MODELING AND SIMULATION OF MECHANICAL SYSTEMS

Second cycle degree in MECHANICAL ENGINEERING

Campus: PADOVA

Language: English

Teaching period: Second Semester

Lecturer: MATTEO MASSARO

Number of ECTS credits allocated: 6


Syllabus
Prerequisites: Applied mechanics
Mechanical vibrations
Mechanical and thermal measurement systems
Examination methods: The exam includes two mandatory activities: an individual assignment and a written exam. The assignment contributes 15/30 of the final grade while the written exam contributes 15/30. The assignment consists in carrying out a multibody modelling and simulation project and presenting such project. The written exam consists in answering three open questions in about 2 hours; the use of lecture notes and/or textbooks is not permitted. The exam may be carried out either in Italian or in English, according to the student’s preference.
Course unit contents: Kinematics of multibody systems: translation and rotation matrices for three-dimensional systems, Rodrigues formula, conventions for the orientation of bodies in space (with three and four parameters), singular points, angular velocities expressed in ground frame and moving frame, main constraints for multibody systems, Grubler equation for three-dimensional systems, problems related to redundant constraints, position and velocity initial analysis, examples in Maple and applications in Adams.
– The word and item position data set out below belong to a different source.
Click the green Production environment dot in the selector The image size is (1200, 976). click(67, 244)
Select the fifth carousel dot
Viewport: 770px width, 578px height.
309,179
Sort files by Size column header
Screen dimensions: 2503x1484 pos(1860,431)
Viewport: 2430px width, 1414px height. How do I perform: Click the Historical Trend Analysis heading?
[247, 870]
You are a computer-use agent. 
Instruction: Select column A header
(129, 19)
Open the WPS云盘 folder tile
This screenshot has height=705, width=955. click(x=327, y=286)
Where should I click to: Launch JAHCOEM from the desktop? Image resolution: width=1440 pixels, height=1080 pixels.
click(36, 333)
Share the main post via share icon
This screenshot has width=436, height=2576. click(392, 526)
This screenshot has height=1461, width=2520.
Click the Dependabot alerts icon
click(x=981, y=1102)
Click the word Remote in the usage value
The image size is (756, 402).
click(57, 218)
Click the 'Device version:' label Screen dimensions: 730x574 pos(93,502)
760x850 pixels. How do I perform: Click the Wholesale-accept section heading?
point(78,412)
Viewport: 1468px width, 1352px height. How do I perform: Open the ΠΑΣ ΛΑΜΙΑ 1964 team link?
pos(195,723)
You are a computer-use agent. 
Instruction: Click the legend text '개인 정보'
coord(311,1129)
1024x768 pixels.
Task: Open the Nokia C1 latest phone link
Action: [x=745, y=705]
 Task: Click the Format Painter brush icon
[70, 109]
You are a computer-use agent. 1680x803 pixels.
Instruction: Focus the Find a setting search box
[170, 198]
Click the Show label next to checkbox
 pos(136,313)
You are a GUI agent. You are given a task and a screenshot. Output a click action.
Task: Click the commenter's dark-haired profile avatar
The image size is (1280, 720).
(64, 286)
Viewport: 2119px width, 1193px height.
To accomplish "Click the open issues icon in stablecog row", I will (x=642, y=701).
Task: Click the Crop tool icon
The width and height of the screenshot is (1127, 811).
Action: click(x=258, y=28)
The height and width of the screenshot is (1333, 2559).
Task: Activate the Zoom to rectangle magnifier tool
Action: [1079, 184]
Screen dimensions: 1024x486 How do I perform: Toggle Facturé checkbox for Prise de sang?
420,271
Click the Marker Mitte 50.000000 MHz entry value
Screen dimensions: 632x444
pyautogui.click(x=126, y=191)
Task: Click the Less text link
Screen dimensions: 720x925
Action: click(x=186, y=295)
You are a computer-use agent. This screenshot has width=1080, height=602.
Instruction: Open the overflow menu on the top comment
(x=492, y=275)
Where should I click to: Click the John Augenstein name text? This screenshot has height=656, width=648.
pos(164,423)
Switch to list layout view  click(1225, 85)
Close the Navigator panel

Dynamics of multibody systems: Lagrange's equations for systems with constraints and resulting DAE system, different conventions for the inertia tensor, first order reduction of the equations of motion, DAE index, stabilization of constraint equations using the Baumgarte method, from DAE to ODE using the coordinate partitioning method, automatic partitioning using the LU decomposition, different definitions of 'stiff' systems, 'Gear-Gupta-Leimkuhler' and 'Hiller-Anantharaman' formulations for the reduction of the DAE index, equilibria, examples in Maple and applications in Adams.

Linearization of multibody systems: computation of the state matrices A,B,C,D and matrices M,C,K, independent vs. dependent coordinates formulations, vibration modes for multibody systems with damping, linearization of rotating systems, examples in Maple and applications in Adams.

Multibody systems with flexible bodies: different formulations, component modes synthesis, fixed interface modes, free interface modes, normal modes, constraint modes, Craig-Bampton method, examples in Maple and applications in Adams.

Contacts in multibody systems: different formulations (continuous vs. instantaneous), modelling of normal forces, modelling of tangential forces, applications in Adams.

Tyre modelling in multibody systems: forces, torques, slip, magic formula, applications in Adams.